Протягивает мобильник мне, а я понимаю: он не забудет и не простит. А что ты хотела — ты ведь не забыла. Только сначала он будет винить неведомых их, а позже, когда неизвестные подонки постепенно забудутся, их проще забыть, их не знаешь, даже обличию не нужно размываться, стираясь из памяти, а я буду тут, рядом, вечное напоминание… и кто знает сколько пройдет времени, когда он начнет винить уже меня.

— Уходи, — тихо прошептала я, безвольно свесив руки. Он нахмурил брови, и я громче добавила: — Уйди, пожалуйста, Гордей.

— Что я не так сделал? — раскинул он руки. Поднялся, приблизился, я отступила в сторону. — Что не так?

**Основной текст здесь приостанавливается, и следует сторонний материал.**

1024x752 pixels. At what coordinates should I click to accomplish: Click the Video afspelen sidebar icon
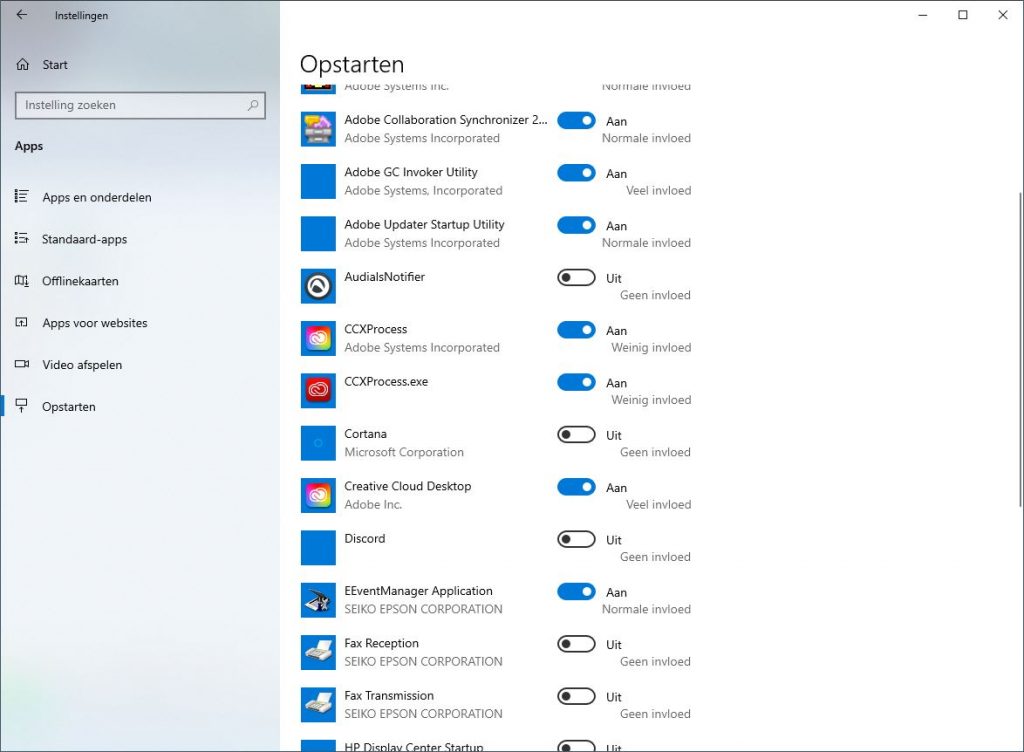[22, 364]
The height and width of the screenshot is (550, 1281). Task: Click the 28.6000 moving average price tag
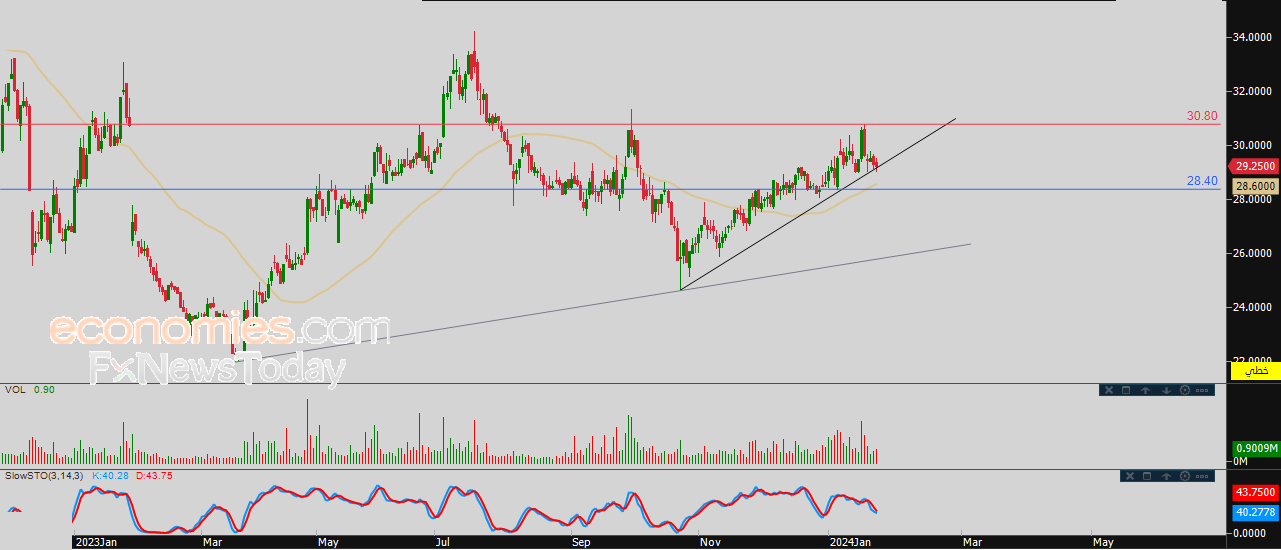point(1253,186)
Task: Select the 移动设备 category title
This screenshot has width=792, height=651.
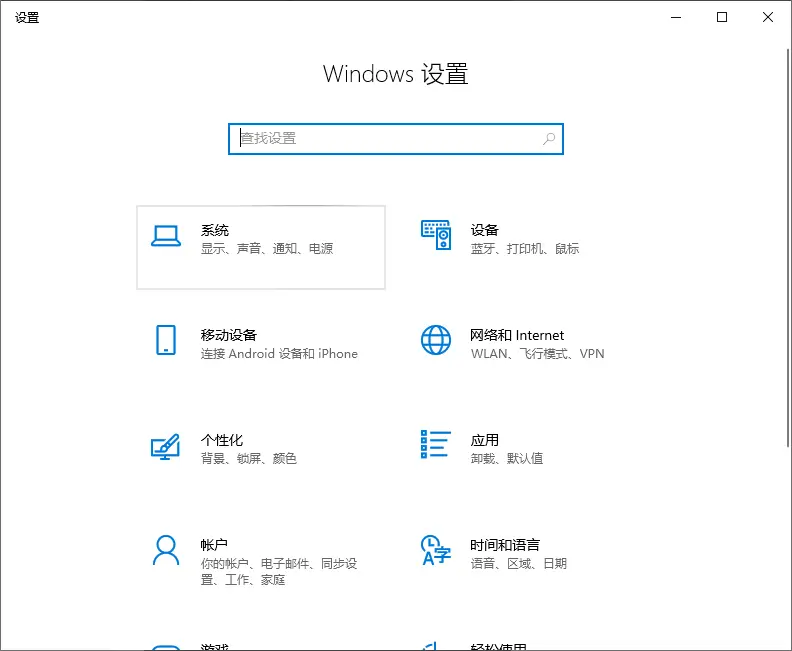Action: point(229,335)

— Я прошу тебя уехать. Пожалуйста, — с нажимом добавила я, не глядя в его сторону. Он взял меня за подбородок, повернул к себе:

— Ася, что, черт возьми, происходит?

— Хорошо, — согласилась я, отпрянула, освобождая лицо, и протянула руку: — Давай, посмотрю.

Я терпеливо листала снимки, он стоял рядом, сказав лишь «присядь». Ворох незнакомых мужиков казалось никогда не кончится, я послушно опустилась на диван, продолжая рассматривать физиономии, Гордей плюхнулся на пол, отпил из бокала, вроде бы успокоившись.

— Не торопись, ты слишком быстро листаешь, — заметил он, отставляя бокал, я как раз в очередной раз провела по экрану пальцем и оторопела. Прямо на меня с экрана улыбался Васёк. Мне показалось даже футболка на нём та же.

Ошибки быть не могло, точно он. Мой несостоявшийся убийца и душитель. Я собралась увеличить снимок, перепроверить, но зазвонивший телефон не позволил мне. «Милка», значилось на экране. Молча протянула телефон Гордею, тот отчетливо выругался «блядь» и скинул вызов. Экран вновь засветился физиономией Васька, я сглотнула и произнесла:

— Этот один из них. Они его Васьком звали. А сейчас уходи, я устала.

Поднялась, скрылась в спальне, повернув на ручке задвижку.